▶ [Try it] From the first line of the data through the line containing "Given: Toggle the", transcribe each line exactly. Pictures do not belong in the copy.

▶ [Supplied data]
+---+

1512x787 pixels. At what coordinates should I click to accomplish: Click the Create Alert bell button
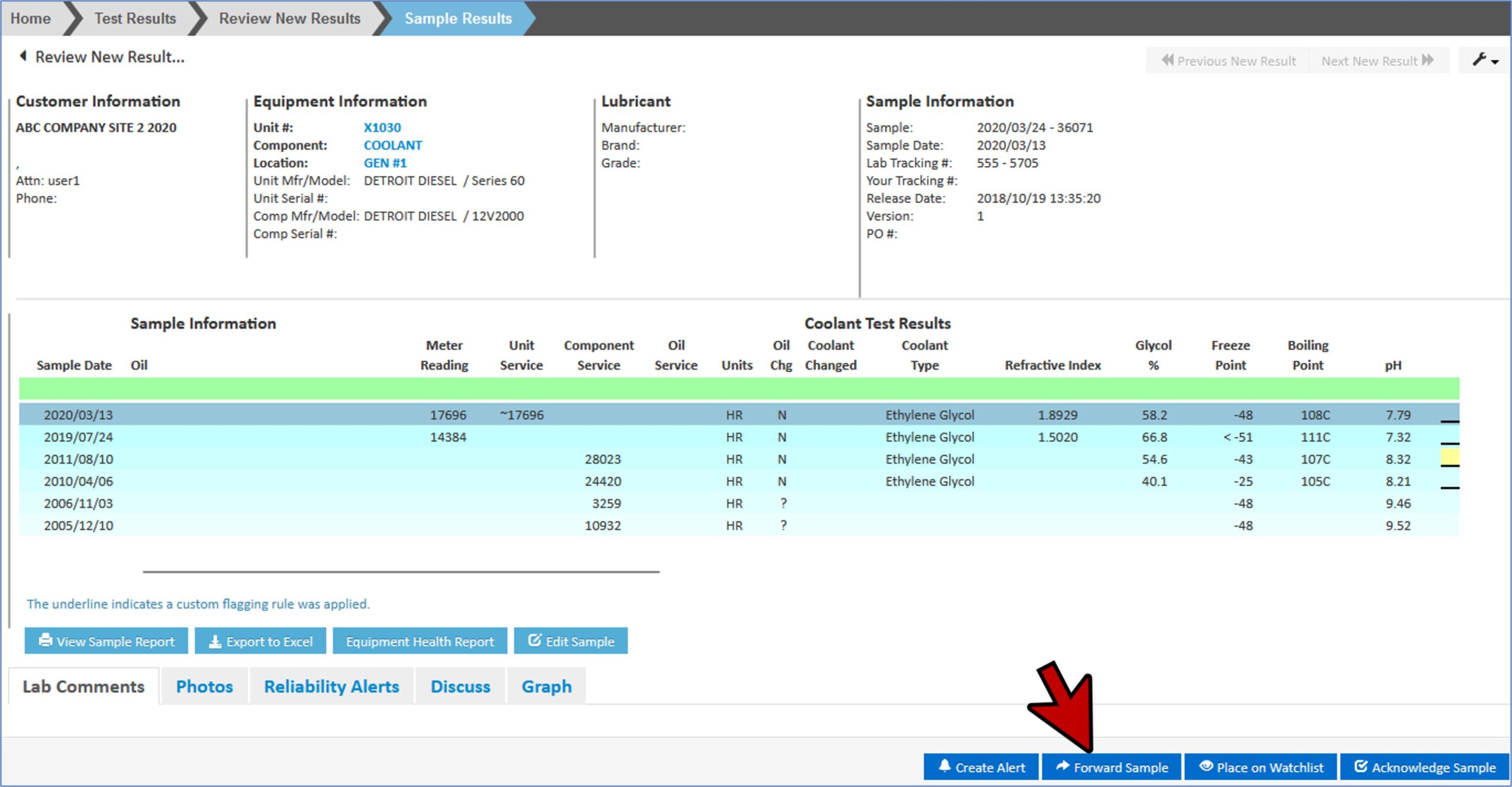(x=980, y=767)
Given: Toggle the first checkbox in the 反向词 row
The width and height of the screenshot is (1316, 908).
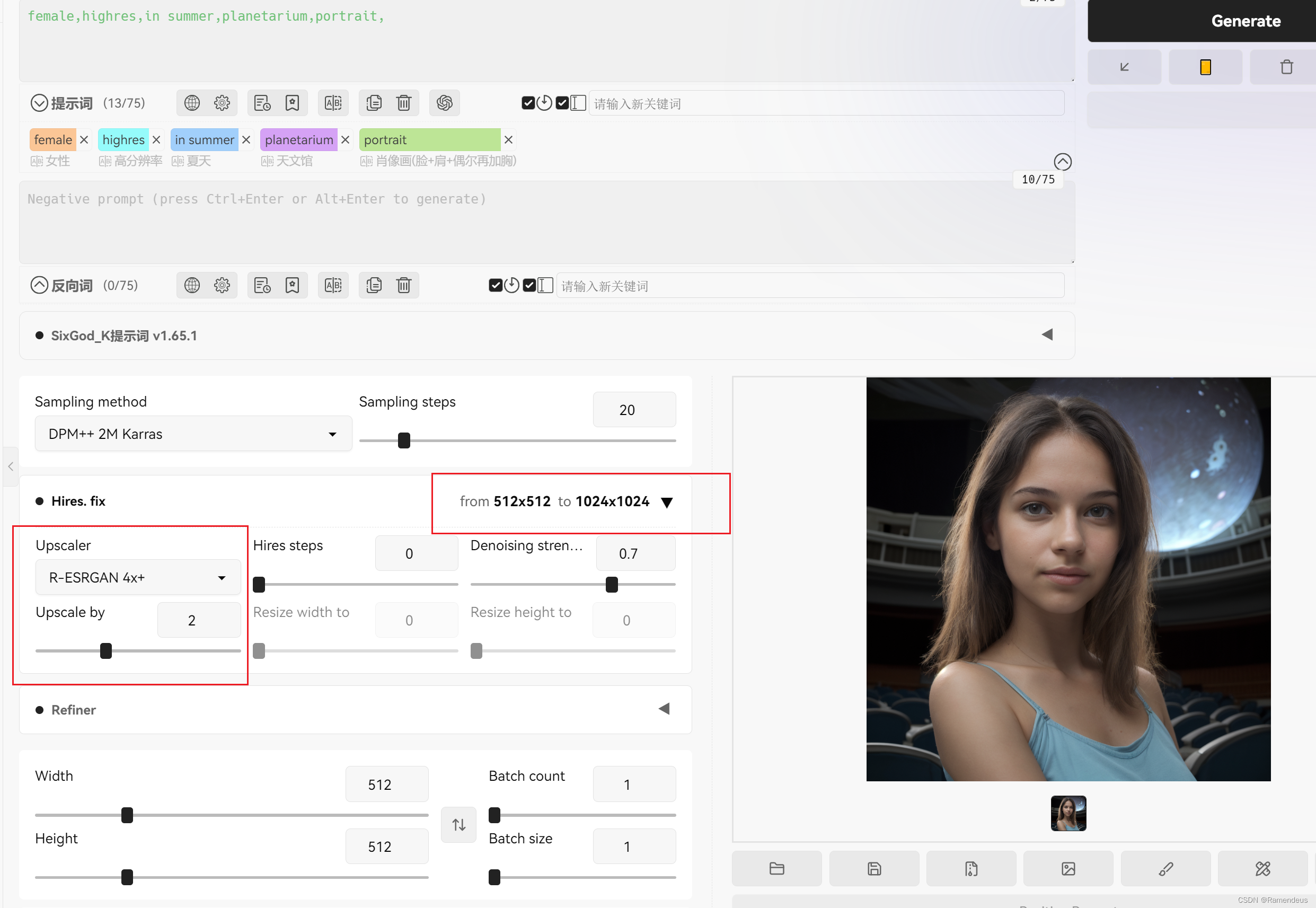Looking at the screenshot, I should tap(495, 285).
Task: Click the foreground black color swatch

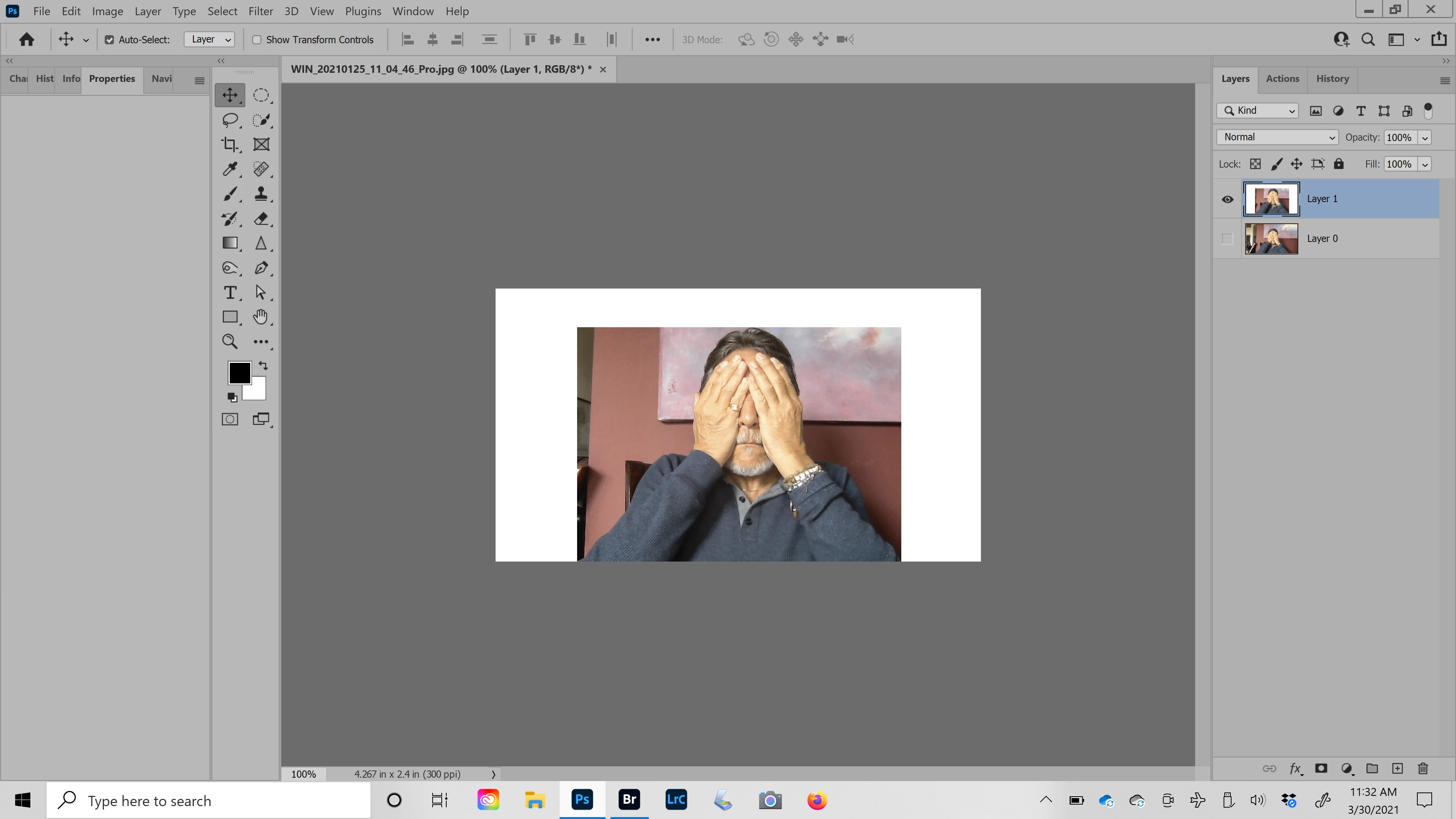Action: [239, 373]
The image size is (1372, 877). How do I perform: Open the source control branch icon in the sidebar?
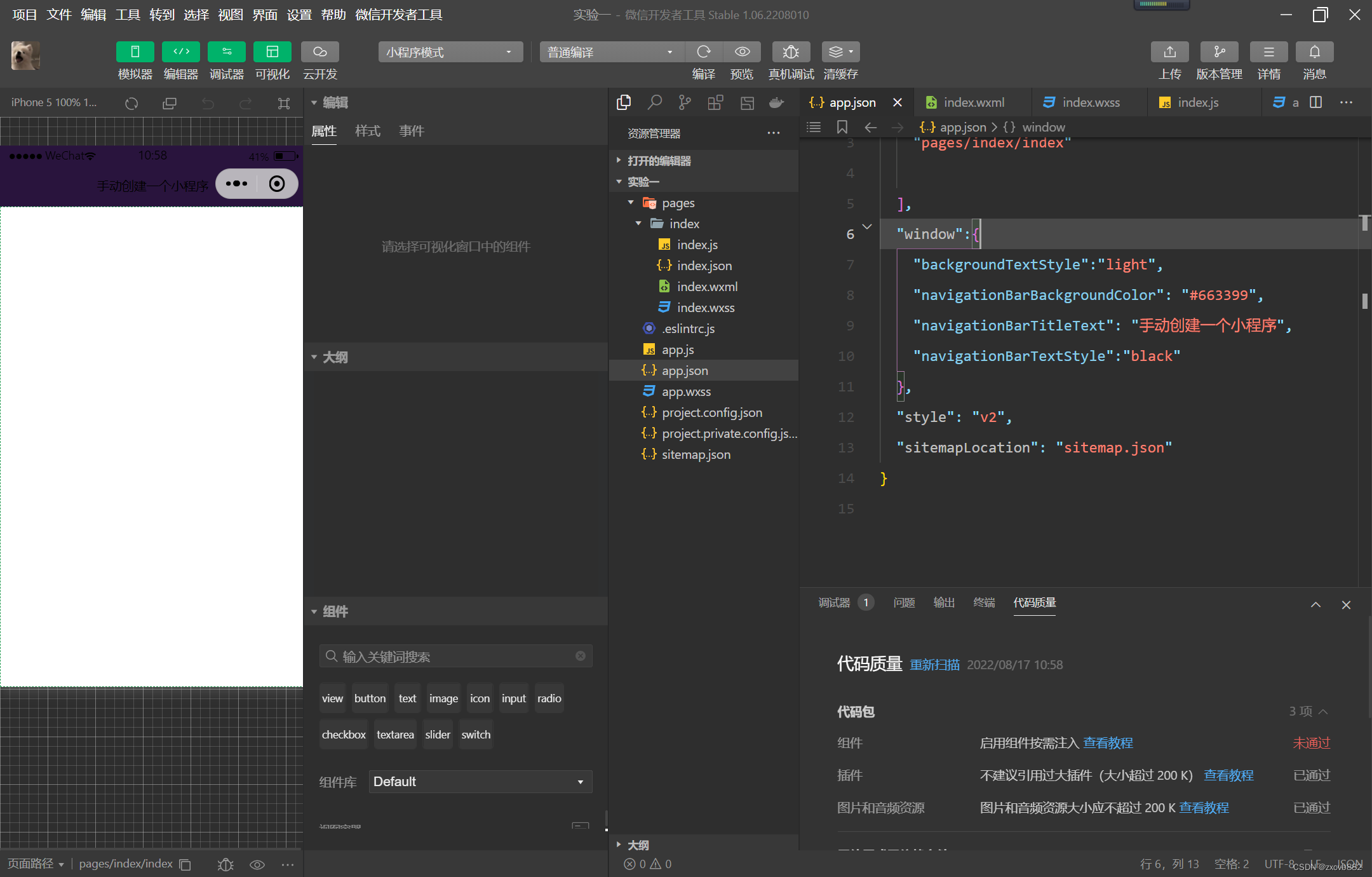tap(685, 102)
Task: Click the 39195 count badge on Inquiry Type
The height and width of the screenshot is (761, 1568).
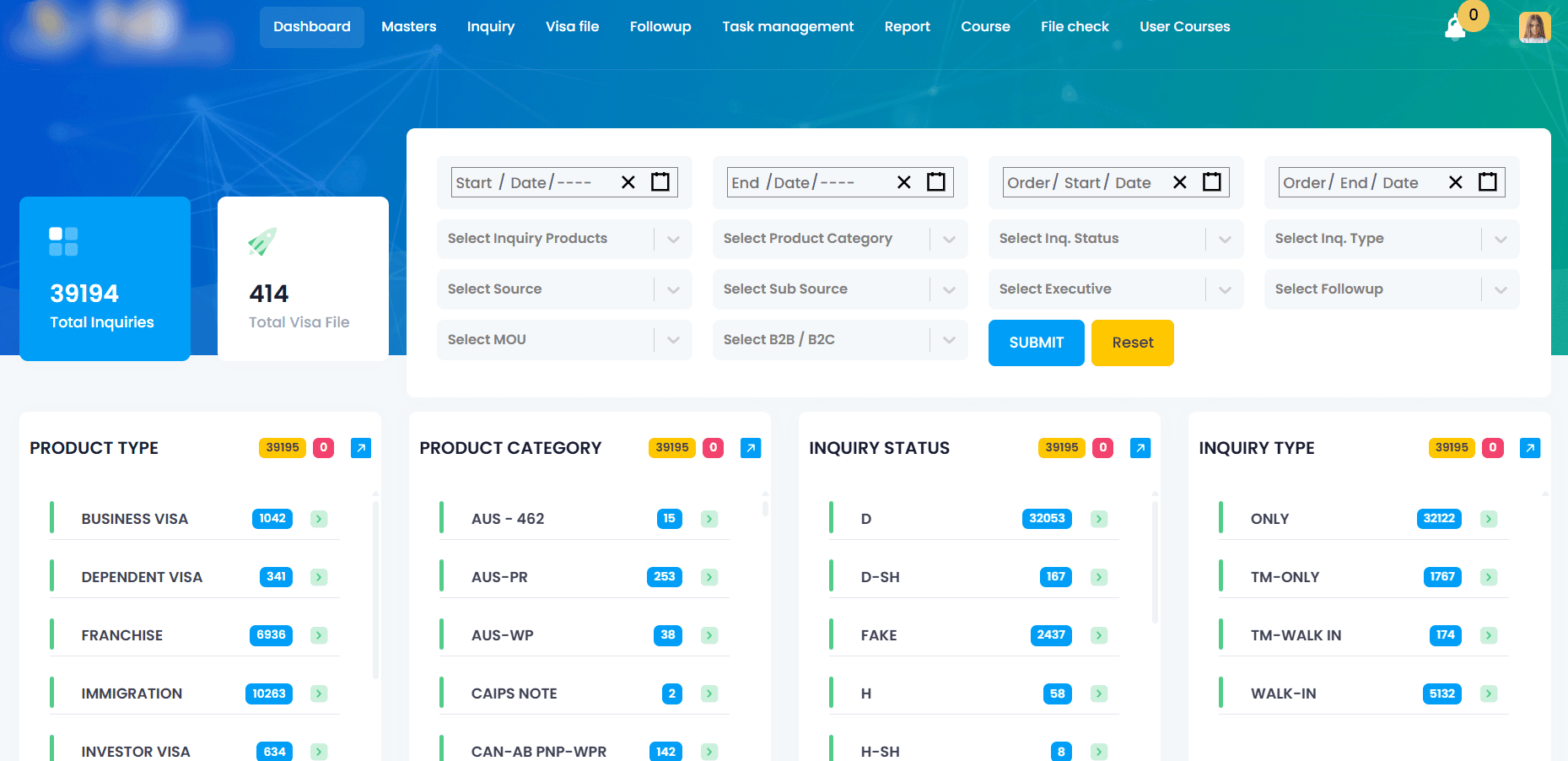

+---+

▶ [Response below]
1512x787 pixels. At what coordinates should I click to accomplish: Click the Create Alert bell button
(x=980, y=767)
Given: Toggle the first checkbox in the 反向词 row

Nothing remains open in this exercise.